Task details. Your answer is a number only: how many lines in the data below contain "Open"?
::: Data for the task :::
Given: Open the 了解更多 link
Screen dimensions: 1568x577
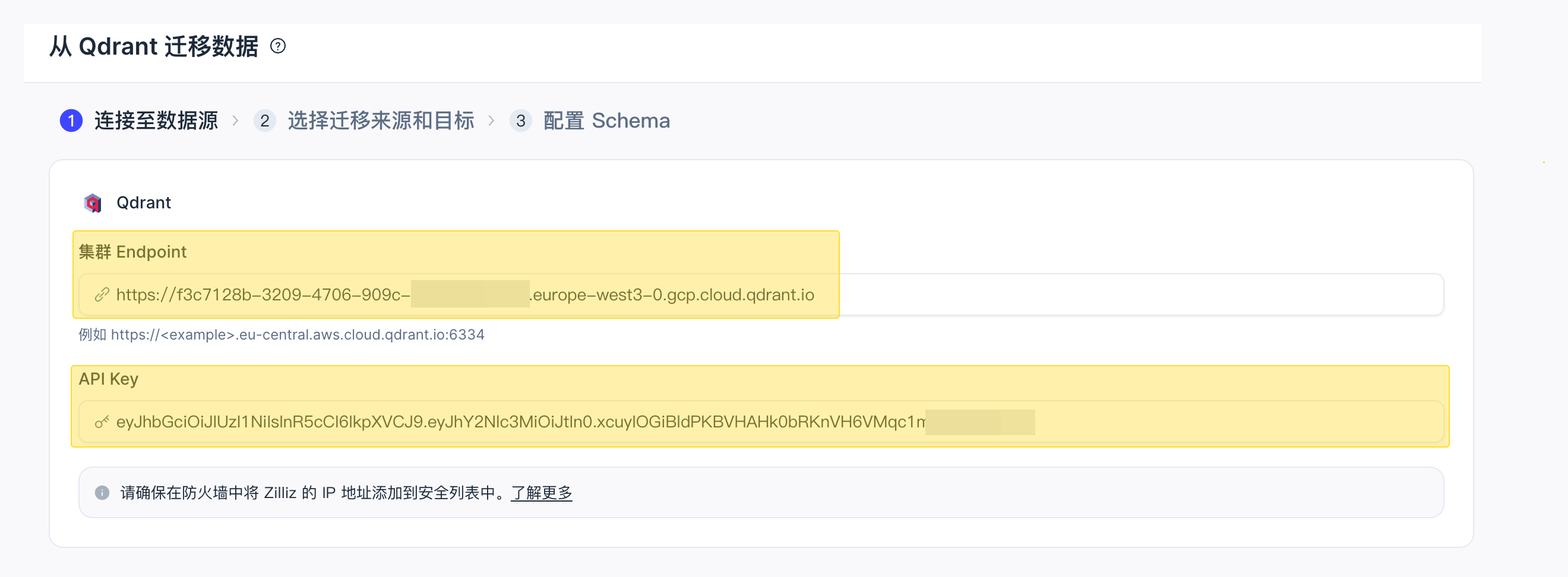Looking at the screenshot, I should pyautogui.click(x=542, y=492).
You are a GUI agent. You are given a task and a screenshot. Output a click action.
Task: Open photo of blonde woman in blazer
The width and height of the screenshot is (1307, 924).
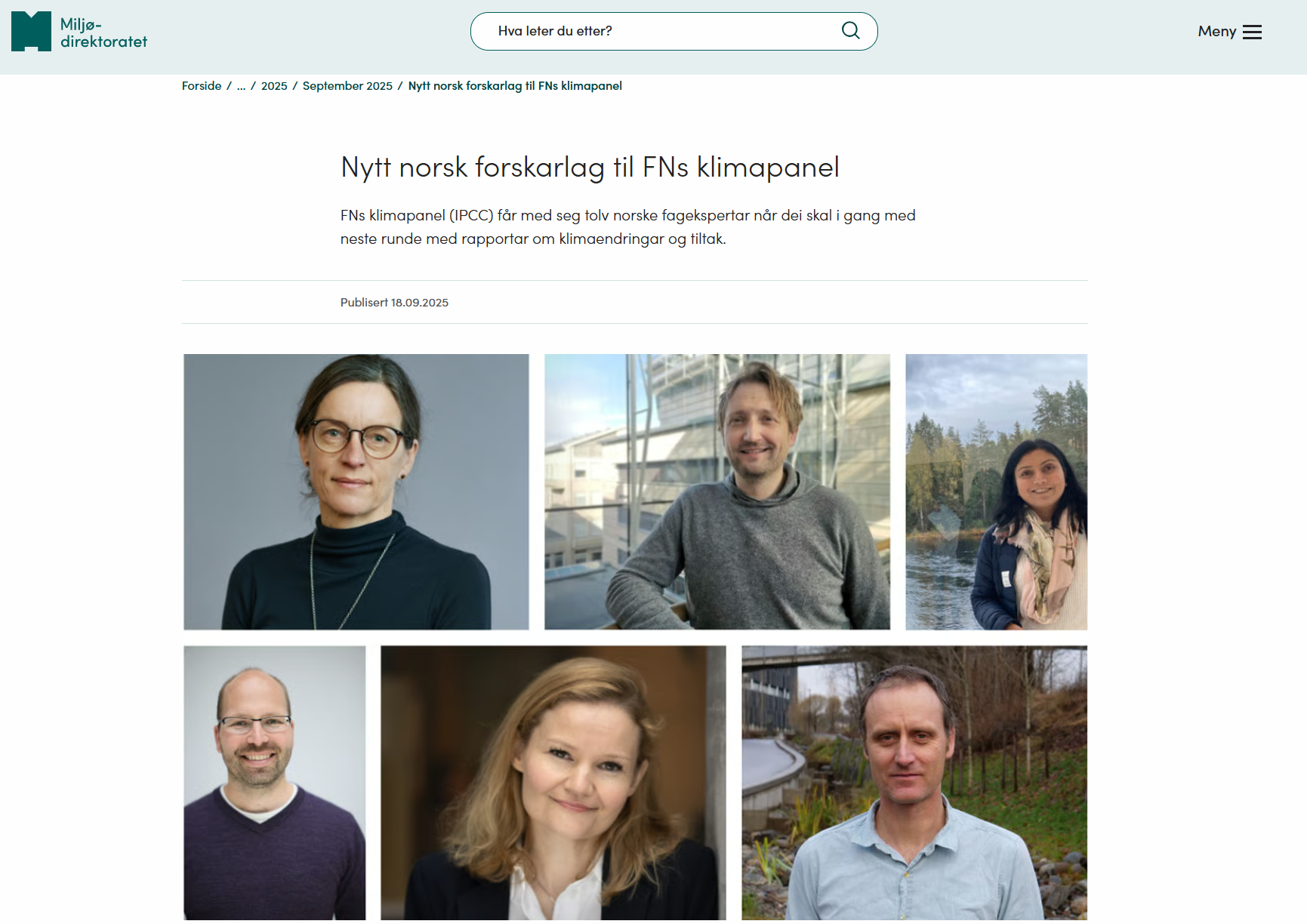pyautogui.click(x=553, y=783)
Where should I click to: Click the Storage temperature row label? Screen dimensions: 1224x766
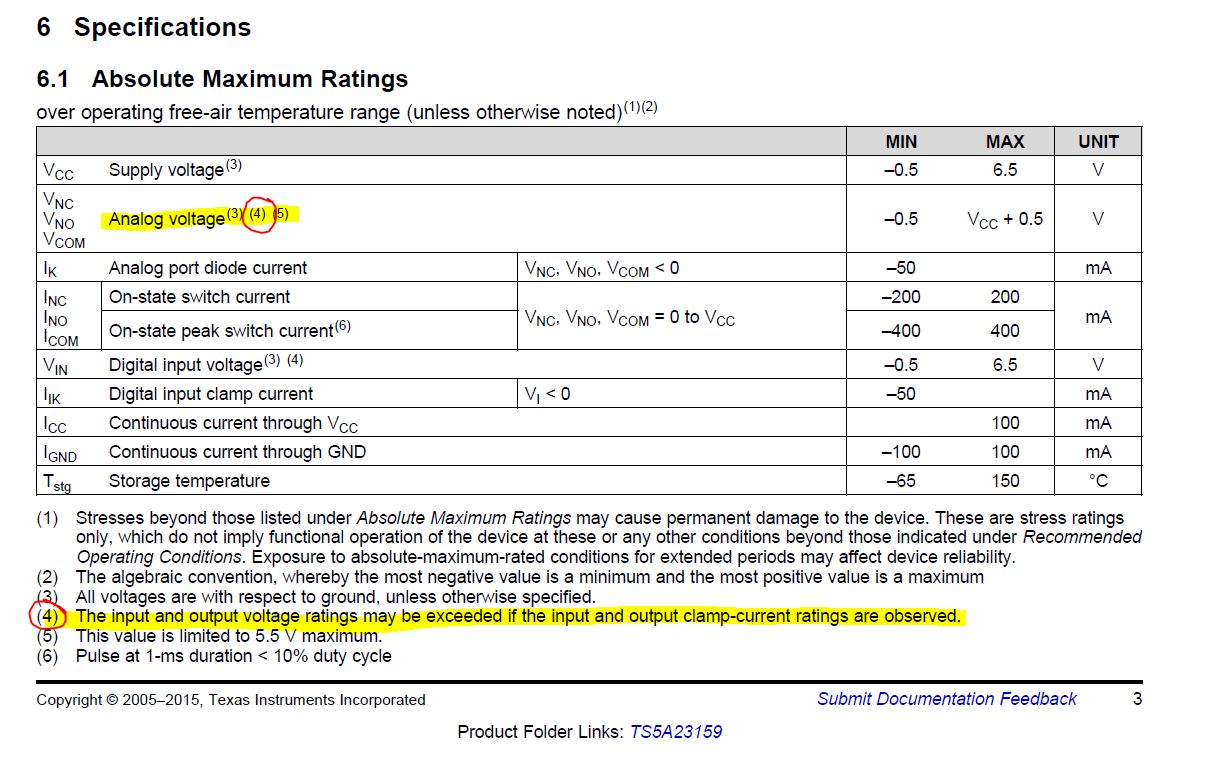pyautogui.click(x=189, y=481)
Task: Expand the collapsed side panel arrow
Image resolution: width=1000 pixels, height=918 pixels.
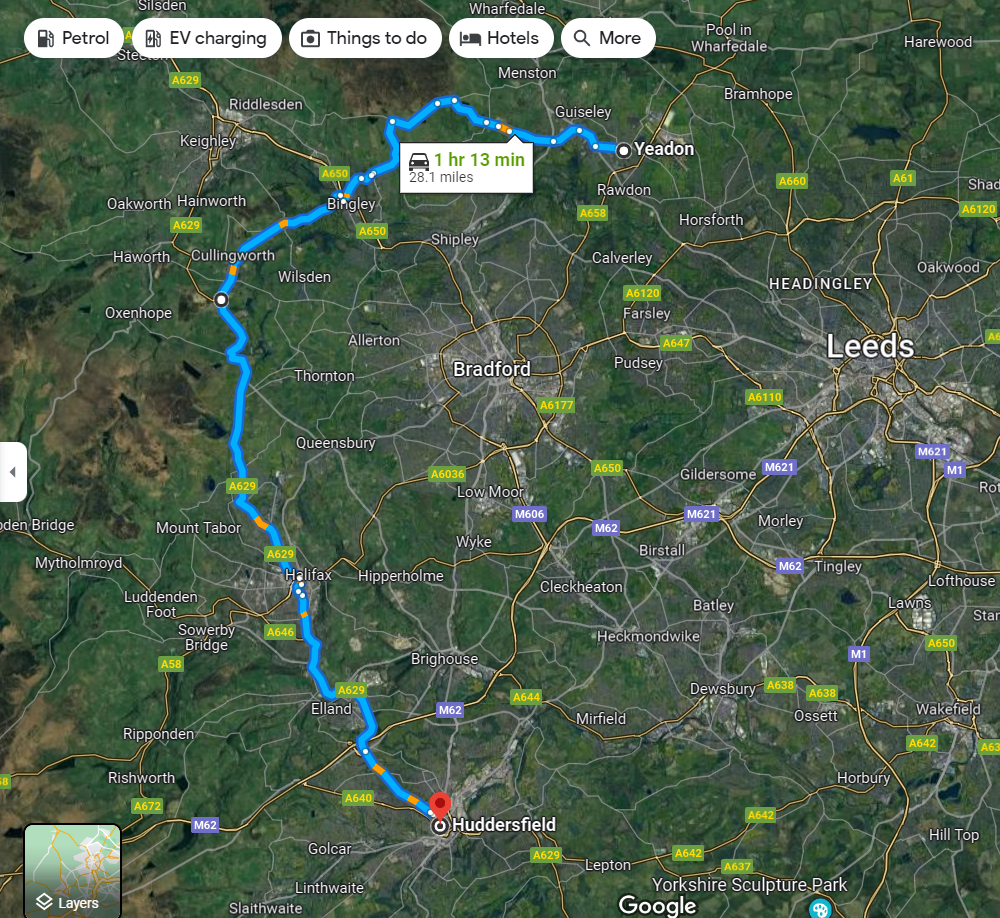Action: 13,472
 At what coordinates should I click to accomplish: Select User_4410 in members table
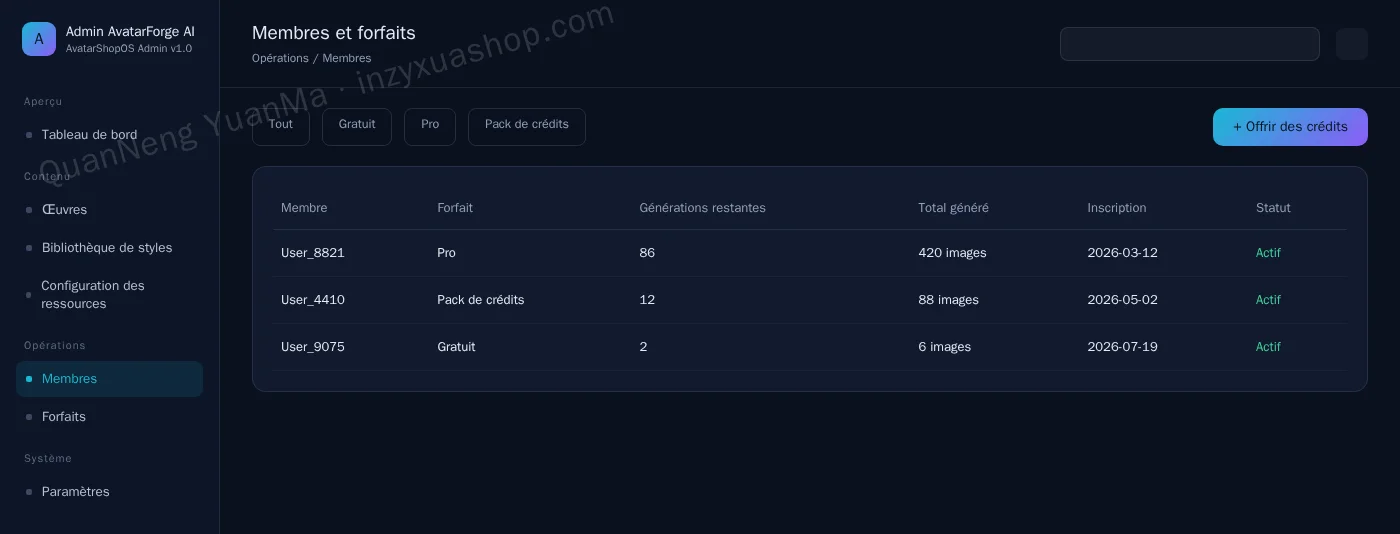(810, 300)
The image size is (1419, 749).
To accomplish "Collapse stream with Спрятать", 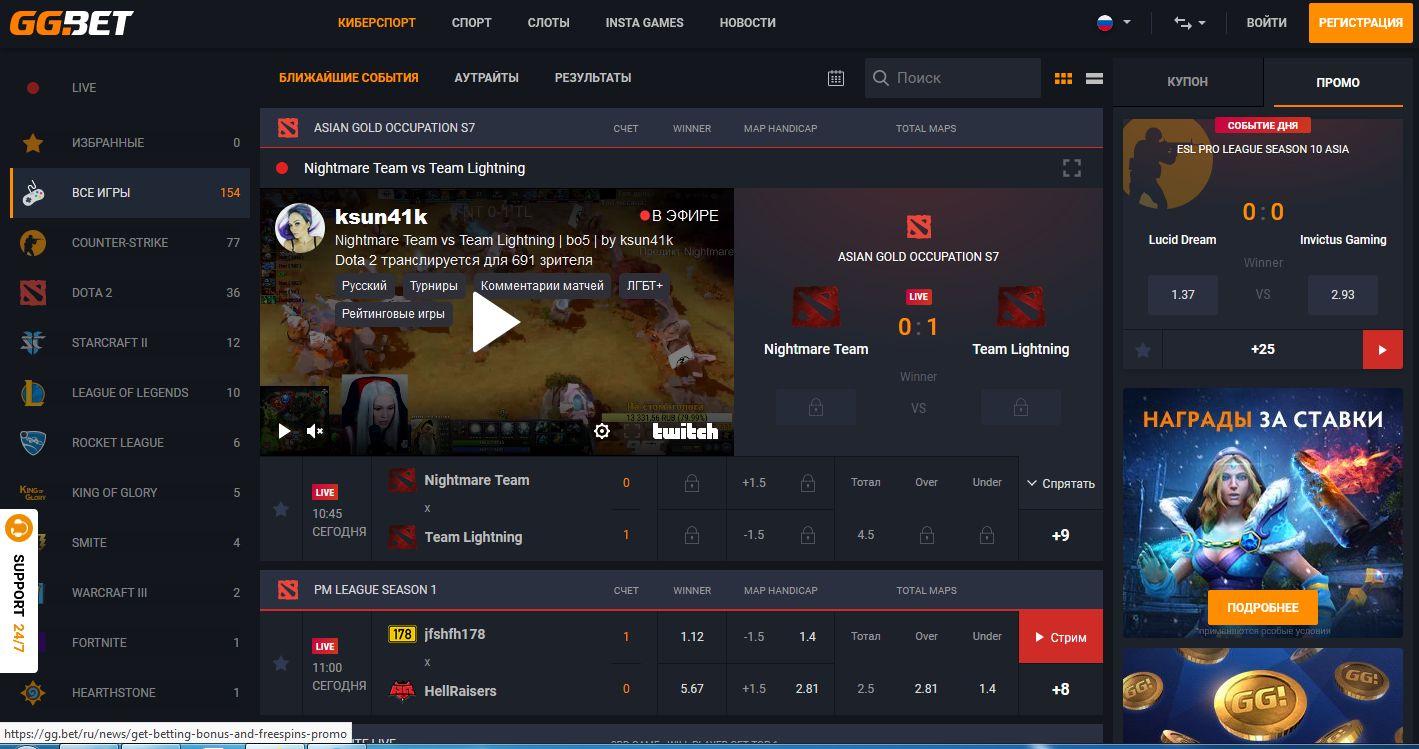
:::
Solution. 2